•  
  •  
  •  
  •  
  •  
  •  
  •  
  •  
  •  
  •  
  •  
  •  
  •  
  •  
  •  
  •  
  •  
  •  
  •  
  •  
  •  
  •  
  •  
  •  

Mort de Colten Boushie : l’enquête sur le travail de la GRC tire à sa fin

La mère de Colten Boushie, Debbie Baptiste, tient une photo de son fils entre les mains.

La mère de Colten Boushie, Debbie Baptiste, a déjà déclaré que des agents étaient rentrés chez elle avec des armes dégainées avant de lui apprendre la mort de son fils (archives).

Photo : La Presse canadienne / Justin Tang

Radio-Canada

D’ici la fin de l’année 2019, la Commission civile d'examen et de traitement des plaintes relatives à la GRC (CCETP) concluera son enquête sur les événements qui ont suivi la mort de Colten Boushie en août 2016.

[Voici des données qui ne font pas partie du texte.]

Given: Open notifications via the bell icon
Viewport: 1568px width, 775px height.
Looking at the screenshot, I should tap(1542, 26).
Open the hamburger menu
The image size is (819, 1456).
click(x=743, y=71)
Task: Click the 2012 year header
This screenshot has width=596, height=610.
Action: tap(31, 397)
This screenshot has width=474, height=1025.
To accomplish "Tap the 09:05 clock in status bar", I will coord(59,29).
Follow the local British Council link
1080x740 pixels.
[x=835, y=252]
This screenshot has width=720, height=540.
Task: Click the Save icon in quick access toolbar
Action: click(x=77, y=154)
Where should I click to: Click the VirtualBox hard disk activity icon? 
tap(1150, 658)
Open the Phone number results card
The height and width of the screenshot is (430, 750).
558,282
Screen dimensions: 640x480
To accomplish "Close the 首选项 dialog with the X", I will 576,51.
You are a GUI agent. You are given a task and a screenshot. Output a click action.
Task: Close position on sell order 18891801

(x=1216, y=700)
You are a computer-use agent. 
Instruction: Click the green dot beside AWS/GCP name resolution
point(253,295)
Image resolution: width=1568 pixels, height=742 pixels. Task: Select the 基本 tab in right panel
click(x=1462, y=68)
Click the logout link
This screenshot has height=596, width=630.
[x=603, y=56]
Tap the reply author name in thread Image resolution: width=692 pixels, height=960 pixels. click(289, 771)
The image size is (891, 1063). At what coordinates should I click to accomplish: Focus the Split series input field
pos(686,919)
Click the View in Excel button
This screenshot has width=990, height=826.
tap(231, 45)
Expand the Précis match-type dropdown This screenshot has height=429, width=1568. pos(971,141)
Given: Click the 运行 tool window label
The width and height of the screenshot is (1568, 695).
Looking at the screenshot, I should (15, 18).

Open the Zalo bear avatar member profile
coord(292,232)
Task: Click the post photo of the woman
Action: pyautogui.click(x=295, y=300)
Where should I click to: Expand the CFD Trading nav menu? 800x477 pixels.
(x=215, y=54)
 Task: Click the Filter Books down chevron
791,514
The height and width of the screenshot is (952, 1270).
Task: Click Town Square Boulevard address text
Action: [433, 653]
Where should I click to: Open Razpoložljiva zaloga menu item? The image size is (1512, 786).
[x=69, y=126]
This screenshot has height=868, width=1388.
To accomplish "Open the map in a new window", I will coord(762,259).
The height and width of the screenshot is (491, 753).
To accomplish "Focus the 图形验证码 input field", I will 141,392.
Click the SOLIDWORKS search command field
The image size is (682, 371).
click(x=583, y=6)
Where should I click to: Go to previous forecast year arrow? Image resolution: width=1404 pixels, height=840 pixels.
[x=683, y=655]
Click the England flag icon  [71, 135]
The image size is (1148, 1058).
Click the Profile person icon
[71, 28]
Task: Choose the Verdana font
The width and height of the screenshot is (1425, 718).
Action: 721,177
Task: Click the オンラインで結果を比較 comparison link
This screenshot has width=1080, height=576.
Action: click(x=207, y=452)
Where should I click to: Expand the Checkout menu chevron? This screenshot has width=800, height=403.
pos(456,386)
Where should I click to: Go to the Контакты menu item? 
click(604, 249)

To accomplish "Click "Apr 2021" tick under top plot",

Colten Boushie, un Cri de 22 ans de la Première Nation de Red Pheasant, a été abattu dans la ferme de l’agriculteur Gerald Stanley, reconnu non coupable de meurtre au deuxième degré par un jury de 12 personnes en février 2018.

La CCETP se définit comme un organisme indépendant qui s’assure que les plaintes déposées par le public au sujet de la conduite des membres de la Gendarmerie royale du Canada (GRC) sont examinées de façon équitable et objective. Elle procède à un examen lorsqu’un plaignant n’est pas satisfait du règlement de sa plainte par la GRC.

À la suite d’une enquête interne, la GRC avait blanchi ses agents de tout acte répréhensible. L’oncle de la victime, Alvin Baptiste, a alors demandé à la CCETP d’examiner la plainte.

L’organisme indépendant essaie, depuis deux ans, de déterminer si les membres de la GRC ont suivi conformément la politique et s’ils ont fait preuve de discrimination à l’égard de la famille Boushie et de ses origines cries.

Le rapport et les recommandations de la CCETP seront examinés par la GRC, qui devra ensuite, par une réponse écrite de son commissaire, confirmer les recommandations retenues.

Si aucune mesure ne doit être prise, le commissaire doit en donner les raisons, précise un porte-parole de la Commission civile. Celle-ci rendra son rapport public une fois la réponse de la GRC obtenue.

Préoccupation concernant la conservation des preuves

Après le verdict, une information avait grandement inquiété la famille Boushie : des agents de la GRC chargés de sécuriser les lieux n’avaient pas couvert le véhicule dans lequel se trouvait Colten Boushie lorsqu’il a reçu une balle dans la tête. La pluie avait ensuite emporté d’importantes preuves.

Un VUS gris accidenté avec un pneu crevé et le pare-brise craqué.

Le VUS gris dans lequel se trouvaient Colten Boushie et quatre autres personnes. Eric Meechance et Cassidy Cross ont raconté que, après avoir reçu un coup de marteau dans le pare-brise, ils étaient sortis du véhicule et avaient pris la fuite à pied.

Photo : Gendarmerie royale du Canada (GRC)

Les Boushie ont également fait part de leurs préoccupations quant à la façon dont ils ont été informés de la mort de Colten. Sa mère, Debbie Baptiste, a déjà déclaré à CBC que des agents étaient rentrés chez elle avec des armes dégainées avant de lui apprendre la mort de son fils. Elle avait aussi mentionné que, lorsqu'elle s’est effondrée au sol, un agent lui avait dit de reprendre ses moyens avant de lui demander si elle avait consommé de l’alcool.

La GRC avait répondu que le but de ses agents n’avait pas été de causer de la douleur à la femme endeuillée, mais que les policiers avaient été mis en garde qu’une personne armée aurait pu se trouver dans une caravane qui correspondait à la description de celle dans laquelle vivait Debbie Baptiste.

Une femme tient une photo de Colten Boushie lors d'une veillée à sa mémoire.

Une veillée à la mémoire de Colten Boushie avait lieu à Montréal, en février 2018.

Photo : Radio-Canada / Laurence Niosi

De plus, la famille Boushie avait intenté une poursuite civile contre la police fédérale dans laquelle elle plaidait que des agents de la paix avaient fouillé le domicile de Debbie Baptiste sans motif et sans mandat, violant ainsi les droits et les libertés garantis.

Un an après le dépôt de la poursuite, la GRC n’avait toujours pas écrit de déclaration de défense.